Zenmap is an official Nmap Security Scanner GUI. It is a multi-platform (Linux, Windows, Mac OS X, BSD, etc.) free and open source application. Please follow these steps;
Goto to https://nmap.org/download.html to download and install ZENMAP.
Download the smb-vuln-ms17-010.nse file and Paste in C:\Program Files (x86)\Nmap\scripts
- Launch the Zenmap application,
- Type; nmap -p445 –script smb-vuln-ms17-010 <insert ip address>
- Click Scan as shown below.
If the system is vulnerable to Eternalblue, the scan result will show as below.
Download and install the emergency patch https://blogs.technet.microsoft.com/msrc/2017/05/12/customer-guidance-for-wannacrypt-attacks/.
Microsoft released patches on May 12, 2017 for end of life (EOL) versions Windows, such as Windows XP, Windows 8, Windows Server 2003, and Windows Server 2008.
Rescan to confirm it is no longer vulnerable as shown below
Other Precautions to be taken;
- Be extremely suspicious of all emails particularly those containing attachments or web links which you might be asked to open.
- Users should watch out for unsolicited emails.

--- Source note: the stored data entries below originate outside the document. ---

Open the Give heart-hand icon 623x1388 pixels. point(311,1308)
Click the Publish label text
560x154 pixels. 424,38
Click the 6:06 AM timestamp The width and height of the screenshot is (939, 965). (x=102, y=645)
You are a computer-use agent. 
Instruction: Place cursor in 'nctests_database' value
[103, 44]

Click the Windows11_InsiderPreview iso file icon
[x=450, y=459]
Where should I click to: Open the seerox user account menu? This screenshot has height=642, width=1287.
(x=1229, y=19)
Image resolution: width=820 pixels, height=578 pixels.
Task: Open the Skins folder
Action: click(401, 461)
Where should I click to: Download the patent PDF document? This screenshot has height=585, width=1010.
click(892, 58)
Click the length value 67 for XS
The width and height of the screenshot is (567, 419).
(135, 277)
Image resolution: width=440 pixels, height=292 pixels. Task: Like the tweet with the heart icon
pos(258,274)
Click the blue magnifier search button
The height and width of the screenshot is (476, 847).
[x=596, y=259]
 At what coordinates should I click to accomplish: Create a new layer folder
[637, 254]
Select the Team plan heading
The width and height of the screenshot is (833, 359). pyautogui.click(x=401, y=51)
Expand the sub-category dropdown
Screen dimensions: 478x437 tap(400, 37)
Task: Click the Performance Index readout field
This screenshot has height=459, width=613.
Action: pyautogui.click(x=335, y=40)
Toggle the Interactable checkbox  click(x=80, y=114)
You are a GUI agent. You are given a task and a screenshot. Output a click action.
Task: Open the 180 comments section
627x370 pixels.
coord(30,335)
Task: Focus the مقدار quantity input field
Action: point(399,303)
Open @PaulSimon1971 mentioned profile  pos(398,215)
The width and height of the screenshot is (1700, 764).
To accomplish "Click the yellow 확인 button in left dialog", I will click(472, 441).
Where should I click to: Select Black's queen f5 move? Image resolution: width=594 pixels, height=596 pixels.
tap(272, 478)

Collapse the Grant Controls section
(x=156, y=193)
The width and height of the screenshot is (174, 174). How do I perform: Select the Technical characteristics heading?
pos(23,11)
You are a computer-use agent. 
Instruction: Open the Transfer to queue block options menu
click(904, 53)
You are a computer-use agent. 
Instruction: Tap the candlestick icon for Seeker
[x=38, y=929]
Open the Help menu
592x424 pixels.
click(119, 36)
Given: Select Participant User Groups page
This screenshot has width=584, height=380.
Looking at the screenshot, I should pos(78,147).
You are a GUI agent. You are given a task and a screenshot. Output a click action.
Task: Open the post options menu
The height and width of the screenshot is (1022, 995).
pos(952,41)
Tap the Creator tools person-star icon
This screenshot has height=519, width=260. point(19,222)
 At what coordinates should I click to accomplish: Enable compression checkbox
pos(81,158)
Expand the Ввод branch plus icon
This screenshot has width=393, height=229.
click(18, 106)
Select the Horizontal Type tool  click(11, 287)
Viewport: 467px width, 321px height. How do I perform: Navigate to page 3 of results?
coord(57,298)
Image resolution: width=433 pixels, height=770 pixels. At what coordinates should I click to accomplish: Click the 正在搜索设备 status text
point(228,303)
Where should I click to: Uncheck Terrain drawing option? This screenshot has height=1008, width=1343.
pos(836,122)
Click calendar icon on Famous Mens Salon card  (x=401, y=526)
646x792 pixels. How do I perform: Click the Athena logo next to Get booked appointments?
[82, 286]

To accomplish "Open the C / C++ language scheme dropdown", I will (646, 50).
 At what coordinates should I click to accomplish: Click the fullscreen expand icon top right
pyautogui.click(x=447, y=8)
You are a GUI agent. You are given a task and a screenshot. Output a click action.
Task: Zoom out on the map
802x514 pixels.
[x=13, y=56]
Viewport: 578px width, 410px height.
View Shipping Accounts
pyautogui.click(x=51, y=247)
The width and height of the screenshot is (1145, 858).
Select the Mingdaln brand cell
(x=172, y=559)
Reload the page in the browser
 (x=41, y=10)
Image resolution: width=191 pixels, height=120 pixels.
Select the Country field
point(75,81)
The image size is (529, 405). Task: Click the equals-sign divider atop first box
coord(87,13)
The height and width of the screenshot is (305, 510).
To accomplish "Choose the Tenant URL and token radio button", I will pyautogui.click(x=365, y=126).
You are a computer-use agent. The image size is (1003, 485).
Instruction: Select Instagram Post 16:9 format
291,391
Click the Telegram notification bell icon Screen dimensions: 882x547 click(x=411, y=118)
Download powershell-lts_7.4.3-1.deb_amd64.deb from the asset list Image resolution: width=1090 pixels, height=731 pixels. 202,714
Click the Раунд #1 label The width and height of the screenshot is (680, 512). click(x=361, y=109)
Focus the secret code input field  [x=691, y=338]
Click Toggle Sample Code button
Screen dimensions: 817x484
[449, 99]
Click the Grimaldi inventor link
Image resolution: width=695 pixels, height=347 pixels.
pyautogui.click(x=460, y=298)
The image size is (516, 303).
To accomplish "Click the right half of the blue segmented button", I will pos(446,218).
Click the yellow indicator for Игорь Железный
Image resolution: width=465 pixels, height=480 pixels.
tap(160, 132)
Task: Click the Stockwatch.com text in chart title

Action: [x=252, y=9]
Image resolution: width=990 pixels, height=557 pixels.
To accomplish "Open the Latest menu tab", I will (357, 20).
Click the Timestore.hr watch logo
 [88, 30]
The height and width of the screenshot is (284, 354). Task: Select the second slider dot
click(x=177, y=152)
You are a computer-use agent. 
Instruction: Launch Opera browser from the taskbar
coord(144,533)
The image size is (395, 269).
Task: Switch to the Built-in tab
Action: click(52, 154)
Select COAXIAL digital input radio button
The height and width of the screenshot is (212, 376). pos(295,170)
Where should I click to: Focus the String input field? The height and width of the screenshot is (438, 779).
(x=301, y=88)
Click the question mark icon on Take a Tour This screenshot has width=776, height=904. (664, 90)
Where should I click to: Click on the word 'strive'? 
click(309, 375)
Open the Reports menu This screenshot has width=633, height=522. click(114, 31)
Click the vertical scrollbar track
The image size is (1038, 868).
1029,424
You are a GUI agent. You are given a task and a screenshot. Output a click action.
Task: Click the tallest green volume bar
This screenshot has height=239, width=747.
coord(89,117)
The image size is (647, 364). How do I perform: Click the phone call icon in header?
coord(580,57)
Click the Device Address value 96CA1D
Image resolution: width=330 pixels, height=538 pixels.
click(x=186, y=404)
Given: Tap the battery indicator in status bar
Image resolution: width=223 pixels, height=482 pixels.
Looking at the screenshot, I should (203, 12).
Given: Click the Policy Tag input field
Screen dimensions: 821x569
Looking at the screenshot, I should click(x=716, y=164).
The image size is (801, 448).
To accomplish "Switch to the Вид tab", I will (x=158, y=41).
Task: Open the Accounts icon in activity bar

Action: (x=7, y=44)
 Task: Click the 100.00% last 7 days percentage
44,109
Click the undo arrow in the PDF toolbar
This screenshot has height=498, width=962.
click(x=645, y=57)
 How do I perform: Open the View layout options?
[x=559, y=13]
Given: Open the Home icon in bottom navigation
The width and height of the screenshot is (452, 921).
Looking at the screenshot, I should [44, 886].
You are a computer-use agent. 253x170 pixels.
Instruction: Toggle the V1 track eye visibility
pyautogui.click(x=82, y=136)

If you are not sure of the source of an email, DO NOT OPEN links or any attachments in it. Simply delete such emails.
- Regularly backup critical files offline.
NB: The ransom demands $300 -$600. We cannot confirm whether files will be released after payment. The best strategy for now is to prevent this attack which cuts across all Microsoft Windows workstations (excluding Windows10), servers and ATMs. Hence, all Windows operating systems need to be patched immediately.